British film commissioner (1925–2022)

Sir Sydney Herchel Wylie Samuelson (7 December 1925 – 14 December 2022) was a British film director and cinematographer. He was appointed in 1991 by the government of the UK as the first British Film Commissioner.

==Early life==
Sydney Herchel Wylie Samuelson was born in Paddington, London on 7 December 1925, to George Berthold Samuelson, a cinema pioneer of the silent film era, and Marjorie Emma Elizabeth Vint. He was educated at the Irene Avenue Council School in Lancing, West Sussex.

==Career==
Samuelson started his career as a rewind boy at the Luxor cinema in Lancing, West Sussex. After working in several cinemas in the Midlands as a relief operator for the ABC circuit, he got a job as a trainee film editor with Gaumont British, which was then at Lime Grove in London.

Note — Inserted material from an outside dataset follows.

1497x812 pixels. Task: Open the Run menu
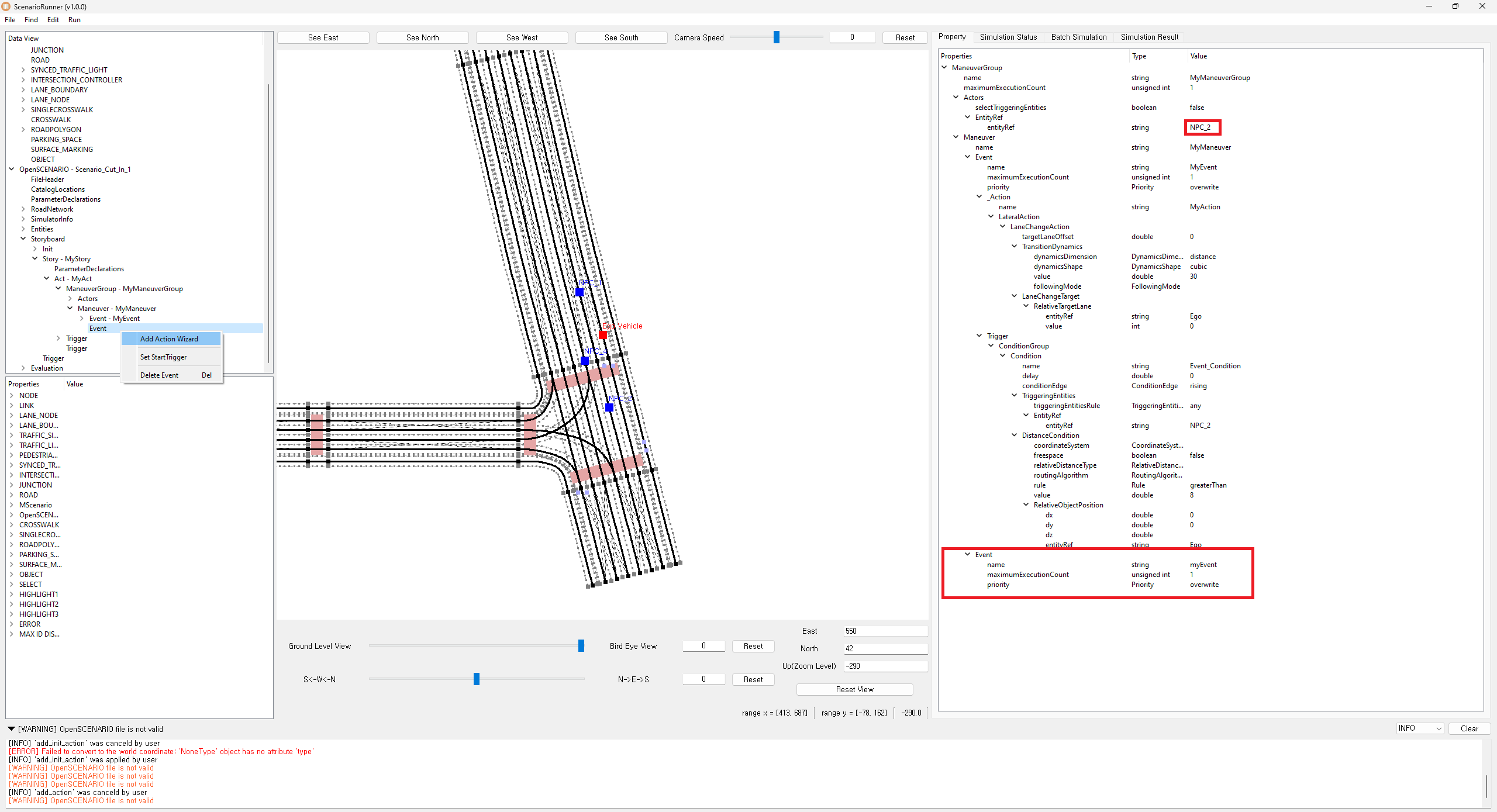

After serving in the Royal Air Force from 1943 to 1947, he got a job as a trainee cameraman with the Colonial Film Unit. He then went on to work for Rayant Pictures, for whom he filmed the Coronation of Elizabeth II in 1953. In 1954, he set up Samuelson Film Service, hiring out film equipment. He went on to become the first British Film Commissioner and remained in the post for six years. He was chosen as chairman of the management board of BAFTA in 1976 and was a permanent trustee.

In 1985, he received the Michael Balcon Award, and in 1993, he received a Fellowship of BAFTA, the Academy's highest honour. Samuelson was appointed a Commander of the British Empire (CBE) in the 1978 Birthday Honours for service to BAFTA, and knighted in the 1995 Birthday Honours for services to the film industry.

He wrote the foreword featured in the book In Conversation with Cinematographers by David A. Ellis, published by the American publisher Rowman & Littlefield. He was the first President of the UK Jewish Film Festival. He remained in the role until 2005, and as of 2010 was the UKJFF Honorary Lifetime Patron.

==Death==
Samuelson died at his home on 14 December 2022, aged 97.